Zimbabwe is hosting the 40th annual SADC Technical Barriers to Trade (TBT) Cooperation Structures meeting in Victoria Falls, a platform where the community’s member States are deliberating on setting up fundamentals that ensure conformity, fairness and competitiveness in commerce and industry.

Running under the theme ‘Promoting regional harmonisation of standards for industrialisation and economic growth’, the meeting kicked off on a high note as SADC member States discussed metrology: a basic science of measurement aiming to ensure the accuracy of various tools that determine size, quantity and dimensions.

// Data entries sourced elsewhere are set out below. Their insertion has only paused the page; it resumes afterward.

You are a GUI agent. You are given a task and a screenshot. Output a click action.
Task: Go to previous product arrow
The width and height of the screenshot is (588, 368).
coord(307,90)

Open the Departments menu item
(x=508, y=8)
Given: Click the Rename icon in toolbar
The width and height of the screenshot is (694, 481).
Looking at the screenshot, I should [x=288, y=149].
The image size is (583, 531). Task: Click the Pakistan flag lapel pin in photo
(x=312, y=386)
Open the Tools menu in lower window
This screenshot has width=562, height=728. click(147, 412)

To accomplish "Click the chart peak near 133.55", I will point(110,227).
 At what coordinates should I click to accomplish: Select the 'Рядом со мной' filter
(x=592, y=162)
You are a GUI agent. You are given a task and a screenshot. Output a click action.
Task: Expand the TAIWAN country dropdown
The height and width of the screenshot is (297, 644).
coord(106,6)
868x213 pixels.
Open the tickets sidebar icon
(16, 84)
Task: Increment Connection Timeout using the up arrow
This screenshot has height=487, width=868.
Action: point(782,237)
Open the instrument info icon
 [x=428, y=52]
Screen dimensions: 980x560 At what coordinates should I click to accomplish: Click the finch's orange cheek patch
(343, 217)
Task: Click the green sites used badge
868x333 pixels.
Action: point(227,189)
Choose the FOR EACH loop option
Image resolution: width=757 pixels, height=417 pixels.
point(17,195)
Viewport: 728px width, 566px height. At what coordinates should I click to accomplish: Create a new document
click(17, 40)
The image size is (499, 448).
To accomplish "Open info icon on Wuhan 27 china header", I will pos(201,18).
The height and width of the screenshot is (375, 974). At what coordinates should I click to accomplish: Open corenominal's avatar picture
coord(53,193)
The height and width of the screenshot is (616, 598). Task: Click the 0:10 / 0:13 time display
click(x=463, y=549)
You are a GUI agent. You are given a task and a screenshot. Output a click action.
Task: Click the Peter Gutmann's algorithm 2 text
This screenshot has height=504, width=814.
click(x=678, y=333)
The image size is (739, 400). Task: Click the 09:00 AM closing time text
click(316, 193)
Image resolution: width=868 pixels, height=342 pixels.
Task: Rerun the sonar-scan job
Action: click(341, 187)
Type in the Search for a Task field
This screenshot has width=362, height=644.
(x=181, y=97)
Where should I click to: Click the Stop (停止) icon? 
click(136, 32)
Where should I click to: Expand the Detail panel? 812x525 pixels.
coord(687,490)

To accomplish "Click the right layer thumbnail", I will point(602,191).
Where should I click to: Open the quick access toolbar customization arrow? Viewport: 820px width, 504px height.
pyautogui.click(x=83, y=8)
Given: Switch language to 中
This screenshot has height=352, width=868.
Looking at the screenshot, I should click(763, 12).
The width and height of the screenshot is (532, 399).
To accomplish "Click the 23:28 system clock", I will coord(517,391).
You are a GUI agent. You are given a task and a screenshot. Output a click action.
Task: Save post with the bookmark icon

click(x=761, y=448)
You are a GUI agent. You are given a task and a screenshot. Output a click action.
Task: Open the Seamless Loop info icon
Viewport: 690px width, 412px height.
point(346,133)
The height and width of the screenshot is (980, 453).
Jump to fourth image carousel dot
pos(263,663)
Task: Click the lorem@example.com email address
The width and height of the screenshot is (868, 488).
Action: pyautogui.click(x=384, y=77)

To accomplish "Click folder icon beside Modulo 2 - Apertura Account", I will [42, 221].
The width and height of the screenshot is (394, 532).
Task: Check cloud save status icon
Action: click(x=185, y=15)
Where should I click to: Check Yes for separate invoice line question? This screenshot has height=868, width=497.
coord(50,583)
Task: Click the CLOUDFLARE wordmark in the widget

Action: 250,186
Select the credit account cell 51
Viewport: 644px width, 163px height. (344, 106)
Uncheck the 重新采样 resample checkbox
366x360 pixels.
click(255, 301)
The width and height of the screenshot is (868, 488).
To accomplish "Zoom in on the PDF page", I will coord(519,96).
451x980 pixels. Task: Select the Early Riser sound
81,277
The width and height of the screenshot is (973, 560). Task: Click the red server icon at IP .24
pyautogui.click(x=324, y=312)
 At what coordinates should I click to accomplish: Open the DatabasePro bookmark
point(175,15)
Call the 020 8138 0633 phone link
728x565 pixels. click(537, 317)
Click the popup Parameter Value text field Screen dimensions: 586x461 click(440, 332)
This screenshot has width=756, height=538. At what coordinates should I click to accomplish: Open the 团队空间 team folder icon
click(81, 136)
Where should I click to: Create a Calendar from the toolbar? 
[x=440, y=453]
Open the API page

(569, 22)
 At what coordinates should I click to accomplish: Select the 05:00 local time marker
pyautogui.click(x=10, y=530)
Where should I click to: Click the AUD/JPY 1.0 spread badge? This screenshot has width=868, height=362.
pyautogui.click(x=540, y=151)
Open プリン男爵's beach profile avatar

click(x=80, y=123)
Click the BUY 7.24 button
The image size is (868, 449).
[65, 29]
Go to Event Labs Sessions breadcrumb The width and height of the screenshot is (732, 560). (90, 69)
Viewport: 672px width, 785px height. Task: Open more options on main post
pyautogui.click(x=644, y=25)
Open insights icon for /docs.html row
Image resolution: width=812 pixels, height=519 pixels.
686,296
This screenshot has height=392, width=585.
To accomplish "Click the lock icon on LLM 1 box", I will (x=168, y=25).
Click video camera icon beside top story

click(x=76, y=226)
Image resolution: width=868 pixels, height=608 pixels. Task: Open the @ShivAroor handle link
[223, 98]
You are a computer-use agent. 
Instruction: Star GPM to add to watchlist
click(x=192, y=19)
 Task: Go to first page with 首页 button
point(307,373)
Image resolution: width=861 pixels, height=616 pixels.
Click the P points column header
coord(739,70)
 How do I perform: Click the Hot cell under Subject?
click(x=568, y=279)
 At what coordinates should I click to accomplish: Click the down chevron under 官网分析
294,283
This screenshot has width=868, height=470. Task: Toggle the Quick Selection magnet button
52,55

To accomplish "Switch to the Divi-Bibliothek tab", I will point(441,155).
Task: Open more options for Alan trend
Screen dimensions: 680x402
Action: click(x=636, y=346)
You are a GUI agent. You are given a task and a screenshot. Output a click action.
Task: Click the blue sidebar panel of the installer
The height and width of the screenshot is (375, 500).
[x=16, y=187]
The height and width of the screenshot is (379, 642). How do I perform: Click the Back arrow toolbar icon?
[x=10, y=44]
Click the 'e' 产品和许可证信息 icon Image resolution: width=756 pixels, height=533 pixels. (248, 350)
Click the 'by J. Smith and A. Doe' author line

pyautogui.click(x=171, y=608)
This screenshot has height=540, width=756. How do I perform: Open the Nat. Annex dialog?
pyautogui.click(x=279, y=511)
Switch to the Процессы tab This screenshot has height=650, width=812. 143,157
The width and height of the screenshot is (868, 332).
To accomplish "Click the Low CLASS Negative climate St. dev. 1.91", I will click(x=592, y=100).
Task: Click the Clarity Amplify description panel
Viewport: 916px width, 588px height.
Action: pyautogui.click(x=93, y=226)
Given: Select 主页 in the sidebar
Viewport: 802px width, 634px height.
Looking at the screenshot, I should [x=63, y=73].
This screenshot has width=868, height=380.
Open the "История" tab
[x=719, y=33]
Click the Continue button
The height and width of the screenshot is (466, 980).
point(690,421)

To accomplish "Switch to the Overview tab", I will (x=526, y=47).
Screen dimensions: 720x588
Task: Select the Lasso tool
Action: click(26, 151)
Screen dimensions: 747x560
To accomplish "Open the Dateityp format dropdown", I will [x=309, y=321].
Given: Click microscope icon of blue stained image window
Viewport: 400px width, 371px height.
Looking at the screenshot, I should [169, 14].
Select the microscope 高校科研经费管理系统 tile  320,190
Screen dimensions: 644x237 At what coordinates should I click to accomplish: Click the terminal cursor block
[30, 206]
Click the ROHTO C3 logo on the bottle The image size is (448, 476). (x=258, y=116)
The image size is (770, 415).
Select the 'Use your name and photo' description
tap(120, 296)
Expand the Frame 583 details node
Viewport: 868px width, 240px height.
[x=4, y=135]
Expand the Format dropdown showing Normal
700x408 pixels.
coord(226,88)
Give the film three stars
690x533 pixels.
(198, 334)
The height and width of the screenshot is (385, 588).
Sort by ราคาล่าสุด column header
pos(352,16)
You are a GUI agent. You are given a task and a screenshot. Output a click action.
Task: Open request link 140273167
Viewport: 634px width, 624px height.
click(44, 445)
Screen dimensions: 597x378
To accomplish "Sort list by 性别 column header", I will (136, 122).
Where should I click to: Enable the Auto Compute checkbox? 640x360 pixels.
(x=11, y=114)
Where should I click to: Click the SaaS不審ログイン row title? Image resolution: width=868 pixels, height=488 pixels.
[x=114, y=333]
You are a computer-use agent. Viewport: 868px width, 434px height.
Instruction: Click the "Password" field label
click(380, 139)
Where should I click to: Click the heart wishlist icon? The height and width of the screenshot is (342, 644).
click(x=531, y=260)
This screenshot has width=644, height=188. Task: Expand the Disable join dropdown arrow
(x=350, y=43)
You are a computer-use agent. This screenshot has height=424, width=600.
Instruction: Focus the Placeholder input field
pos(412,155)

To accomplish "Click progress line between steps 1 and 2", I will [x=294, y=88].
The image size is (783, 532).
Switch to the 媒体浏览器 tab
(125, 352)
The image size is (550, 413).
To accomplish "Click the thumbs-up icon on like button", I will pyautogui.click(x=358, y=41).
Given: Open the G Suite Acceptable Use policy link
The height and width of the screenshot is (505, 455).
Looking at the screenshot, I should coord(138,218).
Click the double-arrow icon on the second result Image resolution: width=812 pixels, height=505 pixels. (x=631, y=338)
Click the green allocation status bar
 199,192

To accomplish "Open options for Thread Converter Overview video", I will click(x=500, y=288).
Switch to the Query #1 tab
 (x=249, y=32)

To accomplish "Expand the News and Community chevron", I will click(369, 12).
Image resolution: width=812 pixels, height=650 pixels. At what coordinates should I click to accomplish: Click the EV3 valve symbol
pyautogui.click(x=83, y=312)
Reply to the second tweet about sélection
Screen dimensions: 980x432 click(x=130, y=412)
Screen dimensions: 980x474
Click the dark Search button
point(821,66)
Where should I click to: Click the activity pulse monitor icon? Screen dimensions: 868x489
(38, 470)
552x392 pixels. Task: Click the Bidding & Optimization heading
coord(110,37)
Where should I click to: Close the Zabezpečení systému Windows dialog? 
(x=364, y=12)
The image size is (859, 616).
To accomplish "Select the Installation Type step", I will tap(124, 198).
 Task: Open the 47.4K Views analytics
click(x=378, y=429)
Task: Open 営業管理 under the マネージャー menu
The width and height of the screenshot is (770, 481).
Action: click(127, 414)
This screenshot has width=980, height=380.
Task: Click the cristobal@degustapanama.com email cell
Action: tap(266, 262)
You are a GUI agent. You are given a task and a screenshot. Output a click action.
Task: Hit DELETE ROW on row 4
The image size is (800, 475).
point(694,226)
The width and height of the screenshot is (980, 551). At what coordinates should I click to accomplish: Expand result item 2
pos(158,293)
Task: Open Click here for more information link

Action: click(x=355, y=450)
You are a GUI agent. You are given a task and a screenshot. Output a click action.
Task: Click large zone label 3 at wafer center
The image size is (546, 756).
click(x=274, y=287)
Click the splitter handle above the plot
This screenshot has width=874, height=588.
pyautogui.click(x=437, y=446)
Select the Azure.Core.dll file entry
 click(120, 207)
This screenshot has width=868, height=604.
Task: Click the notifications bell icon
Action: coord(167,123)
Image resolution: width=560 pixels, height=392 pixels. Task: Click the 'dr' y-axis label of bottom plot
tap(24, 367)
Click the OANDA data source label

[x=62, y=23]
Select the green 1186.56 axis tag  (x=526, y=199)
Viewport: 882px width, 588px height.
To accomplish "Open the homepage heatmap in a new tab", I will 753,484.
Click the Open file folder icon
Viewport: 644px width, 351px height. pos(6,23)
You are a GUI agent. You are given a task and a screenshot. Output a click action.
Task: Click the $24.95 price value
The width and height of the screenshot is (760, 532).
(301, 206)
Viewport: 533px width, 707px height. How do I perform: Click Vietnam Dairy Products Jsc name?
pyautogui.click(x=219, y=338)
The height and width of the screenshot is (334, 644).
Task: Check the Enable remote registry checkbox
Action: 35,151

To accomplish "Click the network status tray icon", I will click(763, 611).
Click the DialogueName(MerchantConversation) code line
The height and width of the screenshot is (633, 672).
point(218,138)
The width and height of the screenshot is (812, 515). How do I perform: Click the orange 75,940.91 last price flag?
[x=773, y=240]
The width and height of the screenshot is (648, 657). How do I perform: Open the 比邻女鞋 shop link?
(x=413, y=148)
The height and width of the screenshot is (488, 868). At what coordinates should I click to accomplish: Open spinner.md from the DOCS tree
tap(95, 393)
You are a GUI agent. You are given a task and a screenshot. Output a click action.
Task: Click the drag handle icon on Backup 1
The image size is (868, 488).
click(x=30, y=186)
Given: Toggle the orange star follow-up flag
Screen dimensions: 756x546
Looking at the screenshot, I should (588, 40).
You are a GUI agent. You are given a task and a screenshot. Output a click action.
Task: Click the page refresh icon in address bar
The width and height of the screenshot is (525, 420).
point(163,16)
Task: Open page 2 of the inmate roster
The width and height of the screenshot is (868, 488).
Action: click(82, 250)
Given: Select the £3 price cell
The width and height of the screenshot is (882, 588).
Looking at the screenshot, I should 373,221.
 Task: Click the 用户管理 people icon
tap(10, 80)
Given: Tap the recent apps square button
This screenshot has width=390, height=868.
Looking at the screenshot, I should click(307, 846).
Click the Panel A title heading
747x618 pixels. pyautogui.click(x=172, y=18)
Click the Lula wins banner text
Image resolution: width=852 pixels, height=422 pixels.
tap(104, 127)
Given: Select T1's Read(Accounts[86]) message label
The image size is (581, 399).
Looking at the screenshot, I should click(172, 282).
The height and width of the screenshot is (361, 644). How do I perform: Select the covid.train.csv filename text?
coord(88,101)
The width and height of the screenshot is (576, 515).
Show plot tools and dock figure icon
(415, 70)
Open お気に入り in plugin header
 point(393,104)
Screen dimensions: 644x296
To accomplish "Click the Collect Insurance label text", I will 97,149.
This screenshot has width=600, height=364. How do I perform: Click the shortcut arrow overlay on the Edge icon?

All the 16 member States of SADC send in representatives for the meetings, with Botswana and Seychelles attending via Zoom.

Metrology formulates the basis of standards and conformity for inter-States trade globally, hence it is the obligation of SADC member States to ensure they regulate and assess the accuracy of various instruments of measure in their respective countries.

Meanwhile, the meeting comes at a time when the continent is waking up to the urgent need for self-reliance as United States (US) President Donald Trump embarks on a crusade to cut off aid to Africa and other developing regions.

In a rapid march towards consolidating intra-Africa trade, the delegates resolved by consensus to host the regional workshop on Regulatory Impact Assessment (RIA) to enable them to account and take stock of the effectiveness and areas of improvement for effective capacity utilisation.

The TBT meeting reflects the continent’s political will to implement Africa Continental Free Trade Areas (AfCFTA), an initiative that was adopted to promote trade and commerce among African nations.

Zimbabwe, under the stewardship of President Emmerson Mnangagwa, who is also the current SADC Chairman, continues to set the pace and standard as the TBT’s 2025 theme resonates with the Second Republic’s mantra to industrialise and modernise Zimbabwe.